Wage Increases Raise Job Satisfaction, But Only Temporarily
New research from the University of Basel, published in the Journal of Economic Behavior & Organization, explores how wage increases affect job satisfaction.
It turns out that the short-term impact of a raise differs significantly from the long-term benefits. Anticipating a raise does increase job satisfaction, according to the findings. But, after four years, subjects adapted fully to the new wage level, and job satisfaction levels fell back to about where they were before the increase.
In the study, social comparisons also played a role in how wage increases impacted job satisfaction. If an individual felt that their earnings rose by more than their peers’, satisfaction increased further than when this was not a factor.
Smaller Increases And Promotions Work Better
According to the study, raises accompanied by promotions motivated employees more than increases that weren’t tied to a job change. So, employers ought to implement these kinds of changes whenever possible in order to help motivate employees.
The researchers also recommended smaller, regular increases instead of large raises every few years.
“The researchers conclude that wage increases can be a tool to motivate employees, yet only under carefully designed conditions. For instance, when they are implemented regularly and are accompanied by promotions,” reported Science Daily. “Diriwaechter and Shvartsman’s results thus confirm the latest research findings from experimental economics, which indicate that wage increases in small, but regular increments — rather than less frequent but higher increases that add up to an equivalent amount — are the most effective way to motivate employees in the long run.”
There’s More To Job Satisfaction Than Money
This research could help employers to better understand how compensation relates to job satisfaction. However, if they stop there, they’ll be missing a lot. People equate job satisfaction with a lot more than just money these days.
Millennials, who it’s estimated will account for 75 percent of the workforce by 2025, are less motivated by money than they are by making the world a better place. More than 50 percent say they would take a pay cut in order to do work that was aligned with their values. And, 90 percent said they want to use their skills to do good in the world.
More than 50 percent of millennials say they would take a pay cut in order to do work that was aligned with their values.
Another important factor these days is time.

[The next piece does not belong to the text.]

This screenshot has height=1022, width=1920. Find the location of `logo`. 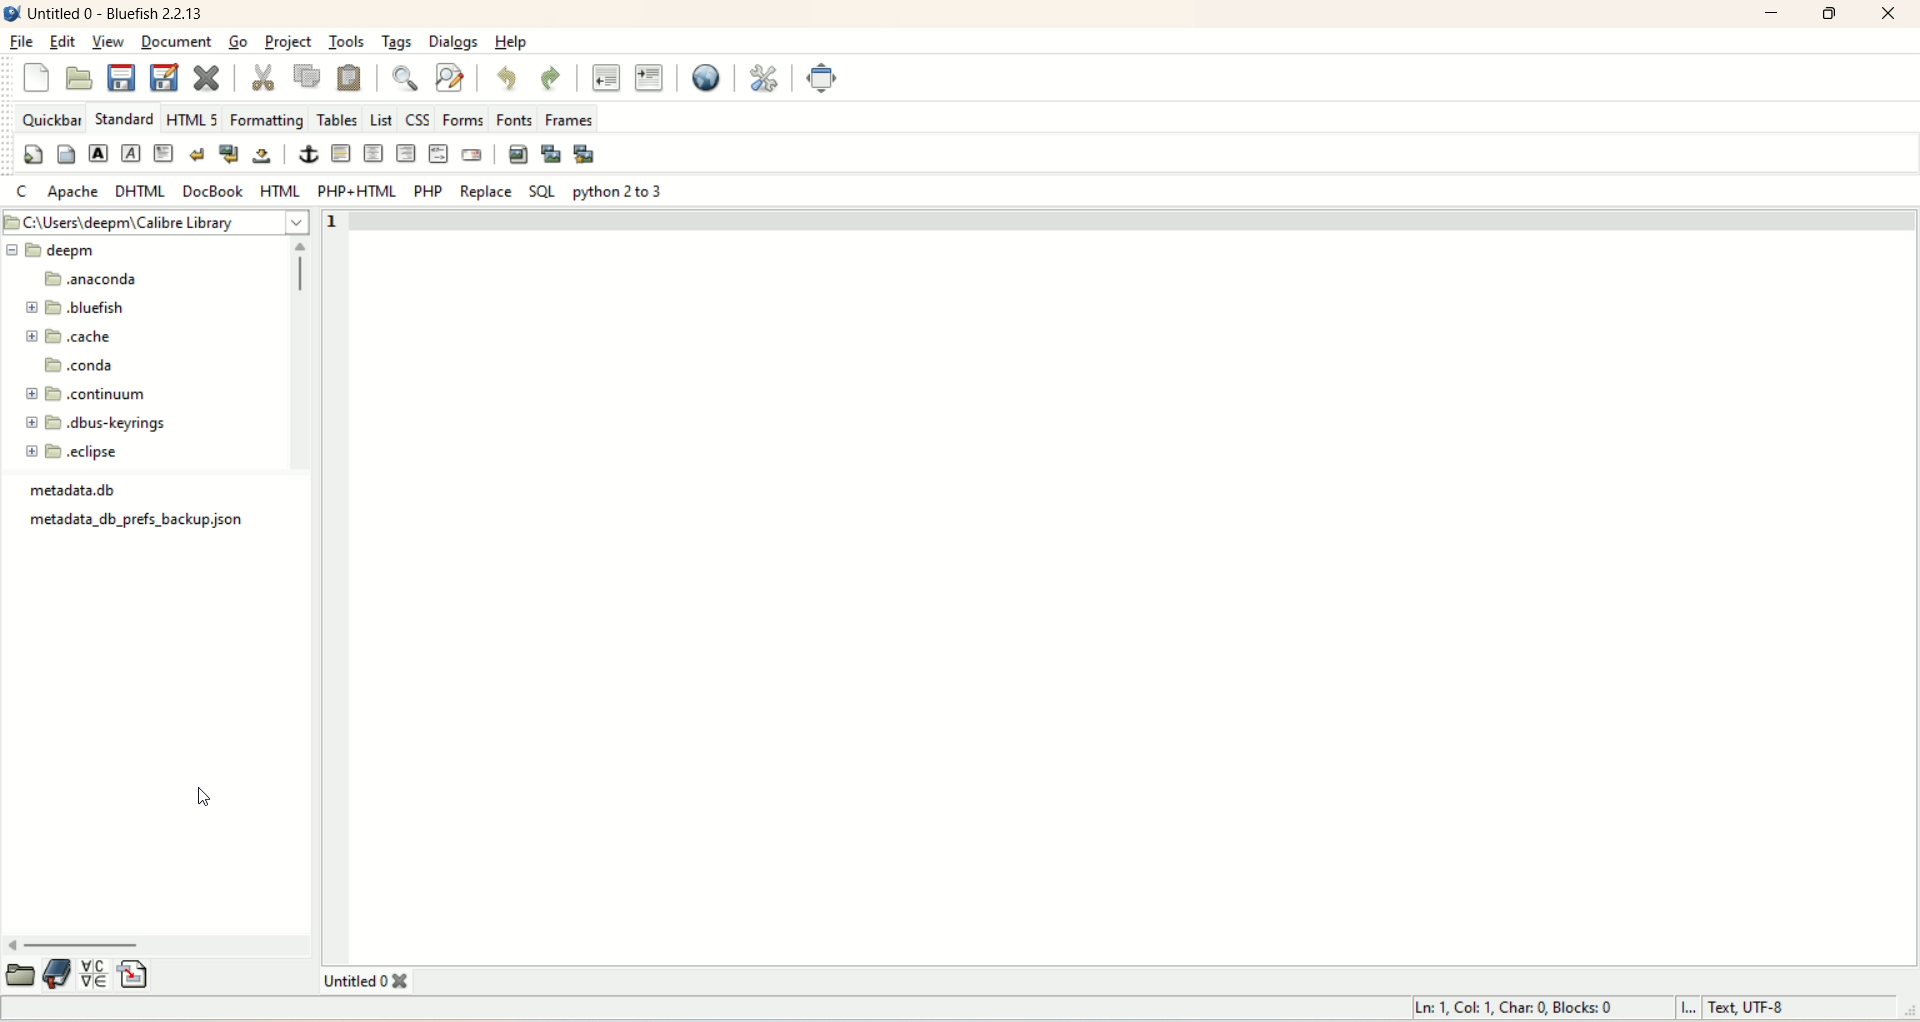

logo is located at coordinates (12, 12).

In the grand scheme of things, workers of every age understand that more time is sometimes better than more money. Many employees might prefer to work for a company that fosters decent work-life balance over a company that offers higher salaries.
Bottom line: we all need to get paid, but the positive effects of a pay raise don’t last forever. Other factors — like flexibility, inspiration and connection to the meaning of the work itself — matter a lot, too.